■ Exercise objective
Restating every entry exactly is the whole task.

[Collection entries]
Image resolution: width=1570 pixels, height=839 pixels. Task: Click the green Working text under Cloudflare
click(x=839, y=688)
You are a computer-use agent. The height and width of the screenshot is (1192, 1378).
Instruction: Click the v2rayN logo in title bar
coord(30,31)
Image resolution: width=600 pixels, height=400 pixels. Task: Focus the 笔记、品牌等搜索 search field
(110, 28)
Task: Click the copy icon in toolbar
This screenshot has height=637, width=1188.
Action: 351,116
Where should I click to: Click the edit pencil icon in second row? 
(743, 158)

■ Output for this exercise
Image resolution: width=1570 pixels, height=839 pixels. Task: Click the green Working text under Cloudflare
click(x=839, y=688)
You are a computer-use agent. The height and width of the screenshot is (1192, 1378).
Instruction: Click the v2rayN logo in title bar
coord(30,31)
Image resolution: width=600 pixels, height=400 pixels. Task: Focus the 笔记、品牌等搜索 search field
(110, 28)
Task: Click the copy icon in toolbar
This screenshot has height=637, width=1188.
Action: 351,116
Where should I click to: Click the edit pencil icon in second row? 
(743, 158)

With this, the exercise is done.